On 08/ 2/10 09:47 PM, William Stein wrote:
On Mon, Aug 2, 2010 at 1:38 PM, cousteau<cousteaulecommand...@gmail.com>  wrote:
I'm studying engineering, and I'm used to some programs such as
Matlab, Maple, etc. When I knew about SAGE I found it very powerful,
simple and well structured, but I quickly found out that it wouldn't
be very useful in engineering, which is more oriented to numerical
analysis and simple math operations than to abstract algebra. Although
I could just use Octave for this, I'd like to be able to use SAGE for
some engineering-oriented tasks. Here are some proposed features:

1. ENGINEERING MODE
Since SAGE is oriented to mathematics, all numbers are considered
Integer unless otherwise specified (an integer is converted using
Integer() to SAGE's inner type). This isn't practical for engineers,
who normally use real numbers.
Solution: There should be a variable that caused all numbers to be
converted to RealNumber by default instead of Integer, even if an
integer was entered.


You can make this happen as follows:

sage: RealNumber=float; Integer=float
sage: 2 + 3
5.0
sage: 4/7
0.5714285714285714

Note that this will screw many things up big-time, e.g., list indexing
is broken:

sage: v = [1,2,3]
sage: v[2]
---------------------------------------------------------------------------
TypeError                                 Traceback (most recent call last)
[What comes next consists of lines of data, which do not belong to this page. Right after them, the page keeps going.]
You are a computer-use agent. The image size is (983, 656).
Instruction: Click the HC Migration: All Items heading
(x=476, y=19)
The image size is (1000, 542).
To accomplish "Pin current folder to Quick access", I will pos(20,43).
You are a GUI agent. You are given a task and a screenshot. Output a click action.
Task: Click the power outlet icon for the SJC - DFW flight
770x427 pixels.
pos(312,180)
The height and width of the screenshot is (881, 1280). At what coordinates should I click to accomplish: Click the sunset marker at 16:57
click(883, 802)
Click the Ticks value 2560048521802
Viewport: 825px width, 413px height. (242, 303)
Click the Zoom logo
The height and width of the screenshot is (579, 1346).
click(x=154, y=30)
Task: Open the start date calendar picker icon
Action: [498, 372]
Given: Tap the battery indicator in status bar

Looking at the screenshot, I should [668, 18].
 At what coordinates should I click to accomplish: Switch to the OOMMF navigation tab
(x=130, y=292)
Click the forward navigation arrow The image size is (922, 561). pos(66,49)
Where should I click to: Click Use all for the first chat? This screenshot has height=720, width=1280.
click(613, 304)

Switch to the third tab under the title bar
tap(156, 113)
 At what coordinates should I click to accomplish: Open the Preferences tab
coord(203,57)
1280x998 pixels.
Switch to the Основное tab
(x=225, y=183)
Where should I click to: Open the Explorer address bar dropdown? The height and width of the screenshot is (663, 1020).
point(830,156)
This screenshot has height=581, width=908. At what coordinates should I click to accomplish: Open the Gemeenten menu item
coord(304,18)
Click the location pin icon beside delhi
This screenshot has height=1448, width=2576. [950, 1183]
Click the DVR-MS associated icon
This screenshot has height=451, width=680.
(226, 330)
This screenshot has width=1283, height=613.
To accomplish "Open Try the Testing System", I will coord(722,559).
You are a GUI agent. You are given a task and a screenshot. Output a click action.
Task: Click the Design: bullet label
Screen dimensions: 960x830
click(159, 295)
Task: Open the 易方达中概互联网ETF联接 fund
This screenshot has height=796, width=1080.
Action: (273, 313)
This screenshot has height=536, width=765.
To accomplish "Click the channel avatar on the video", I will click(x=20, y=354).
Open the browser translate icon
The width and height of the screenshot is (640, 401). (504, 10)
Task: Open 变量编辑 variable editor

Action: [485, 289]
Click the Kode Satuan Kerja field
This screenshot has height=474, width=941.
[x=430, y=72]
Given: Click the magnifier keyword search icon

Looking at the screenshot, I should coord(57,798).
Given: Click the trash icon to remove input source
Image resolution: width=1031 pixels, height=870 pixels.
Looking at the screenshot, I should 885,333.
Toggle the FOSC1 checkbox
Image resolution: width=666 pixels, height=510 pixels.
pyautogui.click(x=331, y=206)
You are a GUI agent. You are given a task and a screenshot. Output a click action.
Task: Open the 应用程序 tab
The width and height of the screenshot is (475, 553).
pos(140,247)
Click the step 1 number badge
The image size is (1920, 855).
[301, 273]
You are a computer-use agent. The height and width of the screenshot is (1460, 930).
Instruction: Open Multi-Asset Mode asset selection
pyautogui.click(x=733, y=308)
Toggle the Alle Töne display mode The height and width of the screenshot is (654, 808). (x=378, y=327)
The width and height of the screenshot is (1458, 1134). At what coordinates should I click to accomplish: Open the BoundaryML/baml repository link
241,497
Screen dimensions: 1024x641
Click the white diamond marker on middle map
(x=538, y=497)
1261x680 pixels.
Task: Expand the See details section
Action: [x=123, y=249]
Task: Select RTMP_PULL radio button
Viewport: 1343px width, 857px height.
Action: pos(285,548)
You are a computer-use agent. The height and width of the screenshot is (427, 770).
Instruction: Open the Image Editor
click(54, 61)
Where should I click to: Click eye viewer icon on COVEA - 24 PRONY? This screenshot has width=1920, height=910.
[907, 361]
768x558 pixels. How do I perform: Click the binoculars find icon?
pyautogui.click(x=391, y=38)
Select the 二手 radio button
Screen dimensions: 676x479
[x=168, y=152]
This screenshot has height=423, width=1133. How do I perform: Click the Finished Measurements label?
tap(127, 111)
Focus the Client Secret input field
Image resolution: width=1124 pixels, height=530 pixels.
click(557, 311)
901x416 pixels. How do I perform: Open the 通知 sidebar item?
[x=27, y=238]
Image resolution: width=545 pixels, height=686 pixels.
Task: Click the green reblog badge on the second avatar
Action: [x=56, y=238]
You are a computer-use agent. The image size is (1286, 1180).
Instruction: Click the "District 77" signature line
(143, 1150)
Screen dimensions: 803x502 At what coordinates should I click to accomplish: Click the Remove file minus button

So making it happen the way you indicate will screw things up. Therefore is not a viable option.

In Mathematica, I can put a dot after a number, and that will mean I want a 
float.

In[1]:= 3/2

        3
Out[1]= -
        2

In[2]:= 3/2.

Out[2]= 1.5

In[3]:= 3./2

Out[3]= 1.5



When I tried that trick in Sage, it works too.

sage: 3/2
3/2
sage: 3./2
1.5
sage: 3/2.
1.5

It's no great hardship to add a dot whenever you want a floating point number.